- _What the exercise asks_
Repeat every entry word for word. Images do not belong in the copy.
--- START ---
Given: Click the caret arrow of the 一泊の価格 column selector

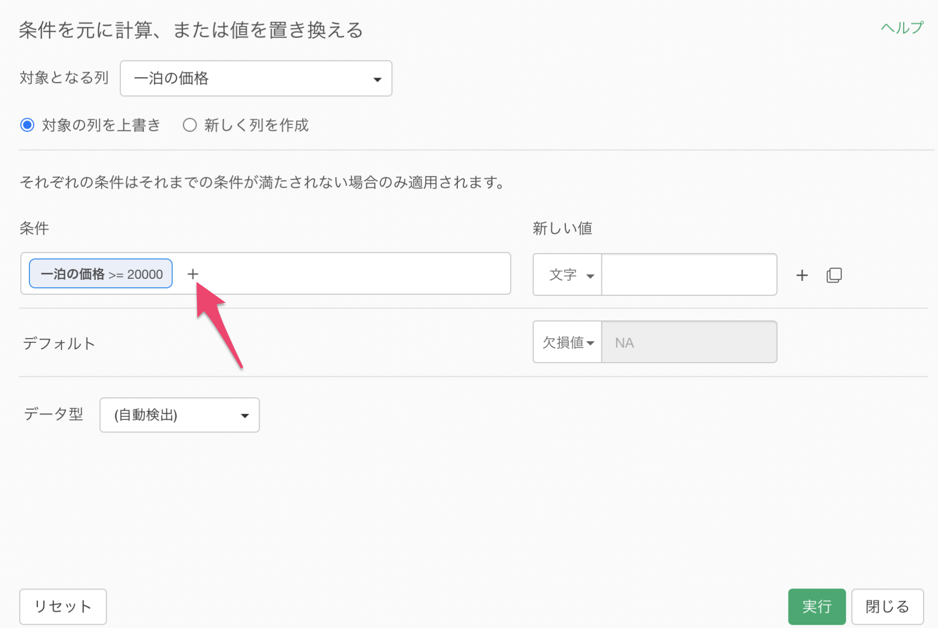Looking at the screenshot, I should coord(377,79).
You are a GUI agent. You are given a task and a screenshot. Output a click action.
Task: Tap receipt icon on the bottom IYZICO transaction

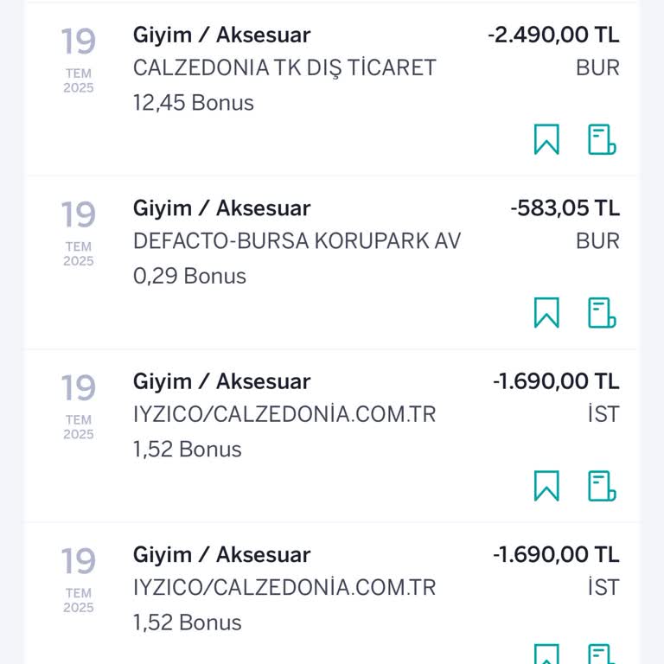coord(602,654)
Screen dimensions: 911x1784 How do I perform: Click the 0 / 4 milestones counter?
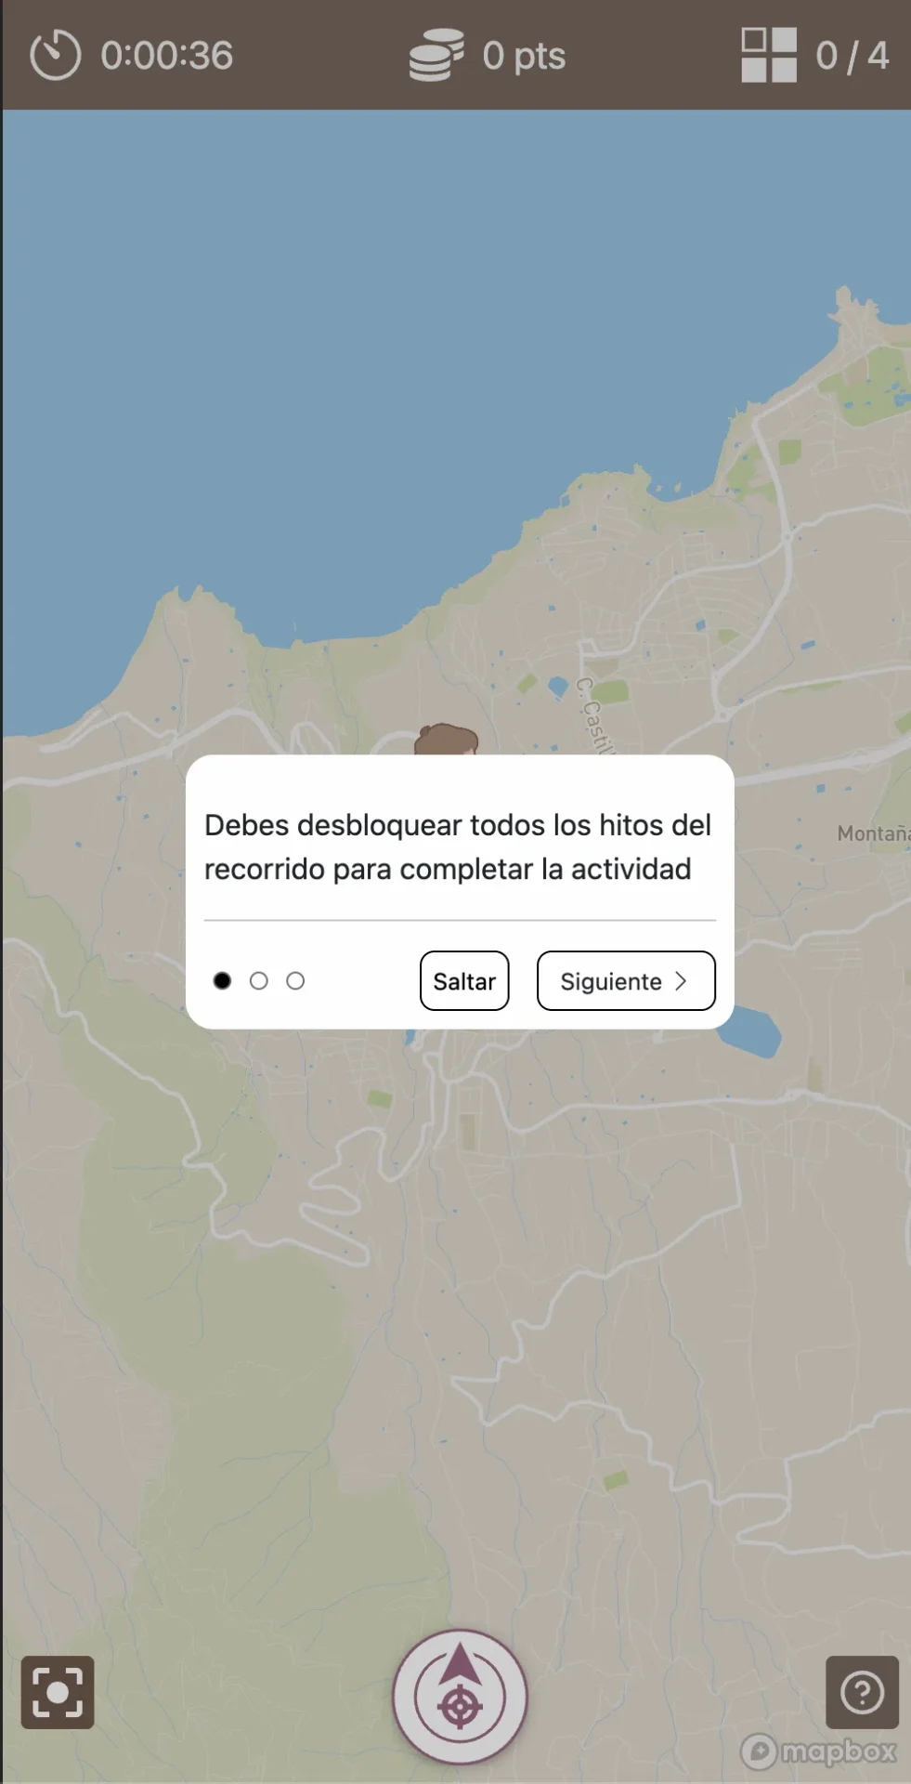point(852,56)
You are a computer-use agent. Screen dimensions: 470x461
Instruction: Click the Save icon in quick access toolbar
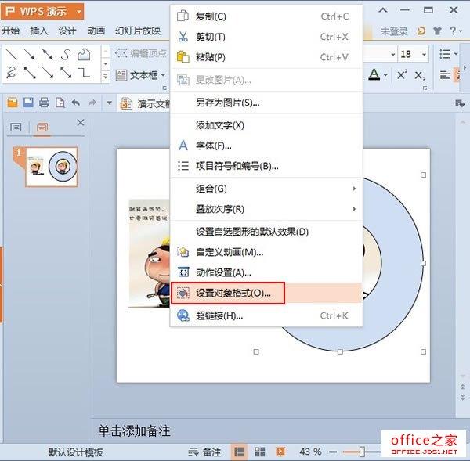pos(28,103)
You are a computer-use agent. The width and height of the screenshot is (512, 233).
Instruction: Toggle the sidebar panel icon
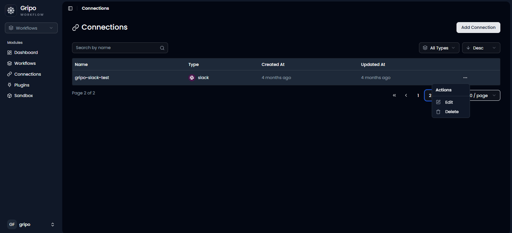click(x=70, y=8)
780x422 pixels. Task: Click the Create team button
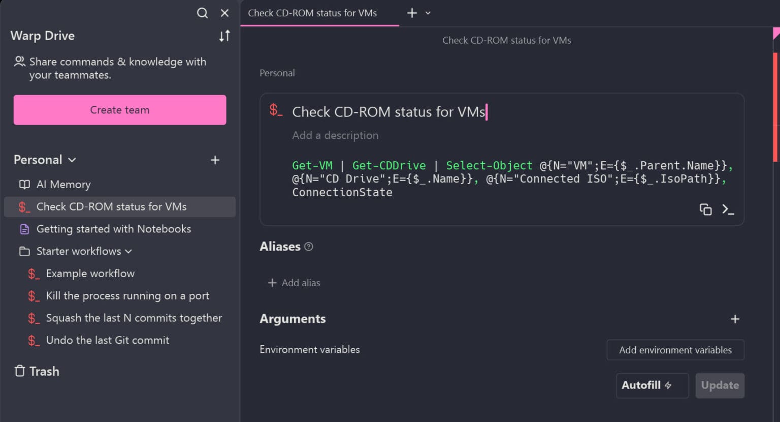(x=119, y=110)
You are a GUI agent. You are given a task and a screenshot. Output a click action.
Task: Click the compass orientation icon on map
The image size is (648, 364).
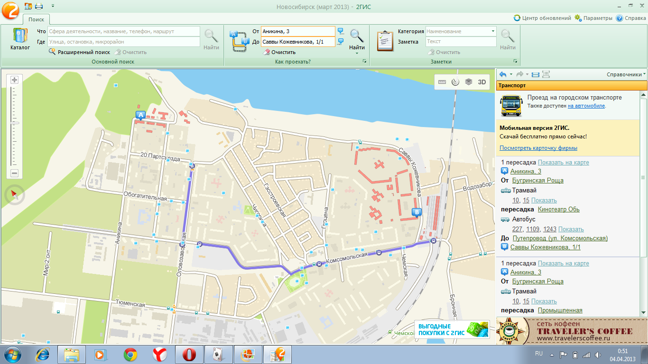14,195
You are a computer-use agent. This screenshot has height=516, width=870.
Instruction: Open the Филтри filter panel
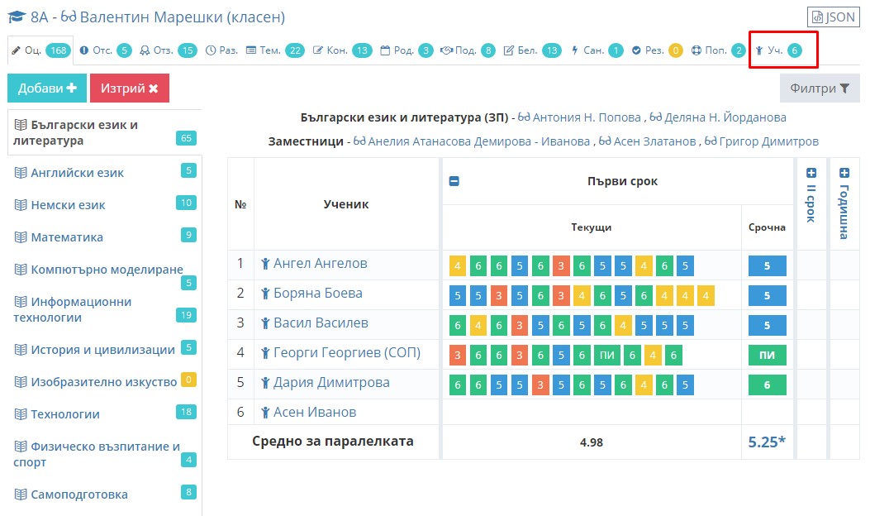click(x=820, y=88)
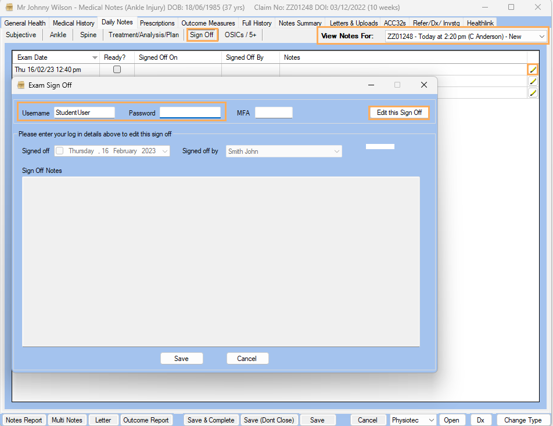Screen dimensions: 553x426
Task: Click the Cancel button in the Exam Sign Off dialog
Action: [247, 359]
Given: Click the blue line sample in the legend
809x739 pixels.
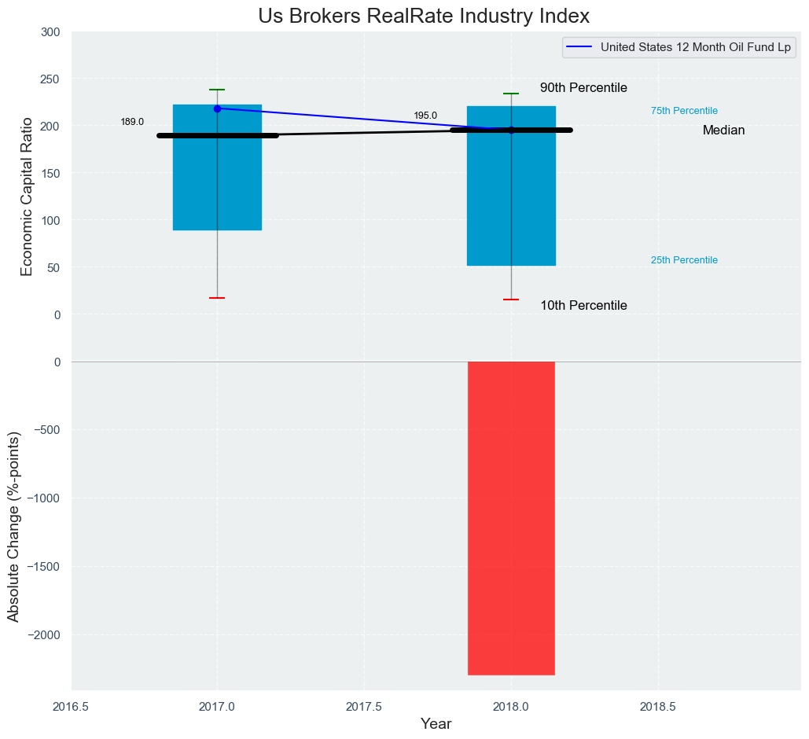Looking at the screenshot, I should 579,47.
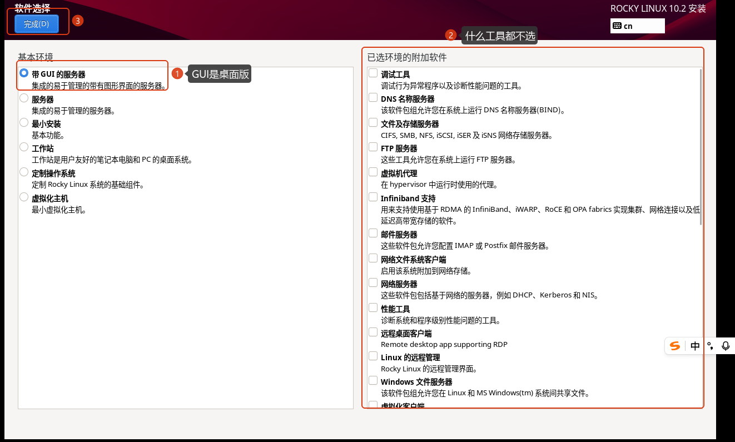Image resolution: width=735 pixels, height=442 pixels.
Task: Choose the 最小安装 radio button
Action: pyautogui.click(x=24, y=123)
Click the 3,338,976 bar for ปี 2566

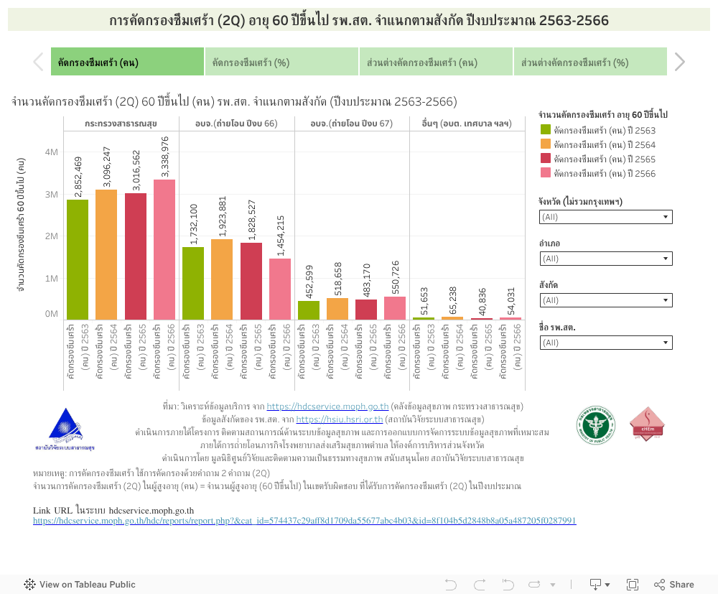164,249
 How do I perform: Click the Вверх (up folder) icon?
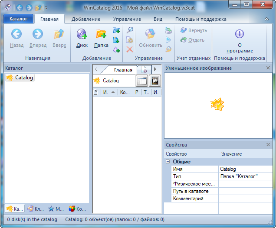(59, 34)
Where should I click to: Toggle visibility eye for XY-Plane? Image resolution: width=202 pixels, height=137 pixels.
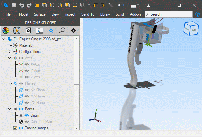click(x=27, y=90)
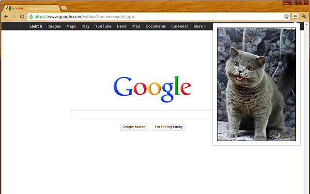Screen dimensions: 310x194
Task: Open Mail from the top bar
Action: point(136,26)
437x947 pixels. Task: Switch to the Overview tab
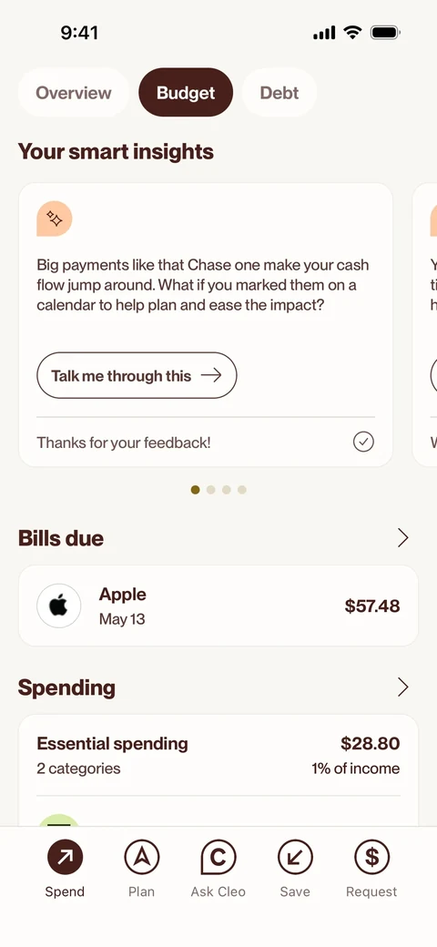click(x=74, y=92)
--- END ---
- _Solution to this exercise_
Given: Click the caret arrow of the 一泊の価格 column selector

Looking at the screenshot, I should coord(377,79).
You are a GUI agent. You are given a task and a screenshot. Output a click action.
Task: Tap receipt icon on the bottom IYZICO transaction

coord(602,654)
Screen dimensions: 911x1784 How do I perform: Click the 0 / 4 milestones counter?
point(852,56)
You are a computer-use agent. Screen dimensions: 470x461
Instruction: Click the Save icon in quick access toolbar
pos(28,103)
You are a computer-use agent. The width and height of the screenshot is (512, 233).
Instruction: Toggle the sidebar panel icon
click(x=70, y=8)
780x422 pixels. Task: Click the Create team button
(x=119, y=110)
You are a GUI agent. You are given a task and a screenshot. Output a click action.
Task: Click the compass orientation icon on map
The image size is (648, 364).
14,195
You are a computer-use agent. This screenshot has height=516, width=870.
Instruction: Open the Филтри filter panel
click(x=820, y=88)
Screen dimensions: 553x426
Task: Click the Cancel button in the Exam Sign Off dialog
Action: [247, 359]
Given: Click the blue line sample in the legend
809x739 pixels.
Looking at the screenshot, I should 579,47.
Image resolution: width=735 pixels, height=442 pixels.
Task: Choose the 最小安装 radio button
Action: pyautogui.click(x=24, y=123)
Click the 3,338,976 bar for ปี 2566

164,249
 How do I perform: Click the Вверх (up folder) icon?
(59, 34)
Where should I click to: Toggle visibility eye for XY-Plane? Image resolution: width=202 pixels, height=137 pixels.
click(x=27, y=90)
Screen dimensions: 310x194
Task: Open Mail from the top bar
Action: point(136,26)
437x947 pixels. Task: Switch to the Overview tab
click(x=74, y=92)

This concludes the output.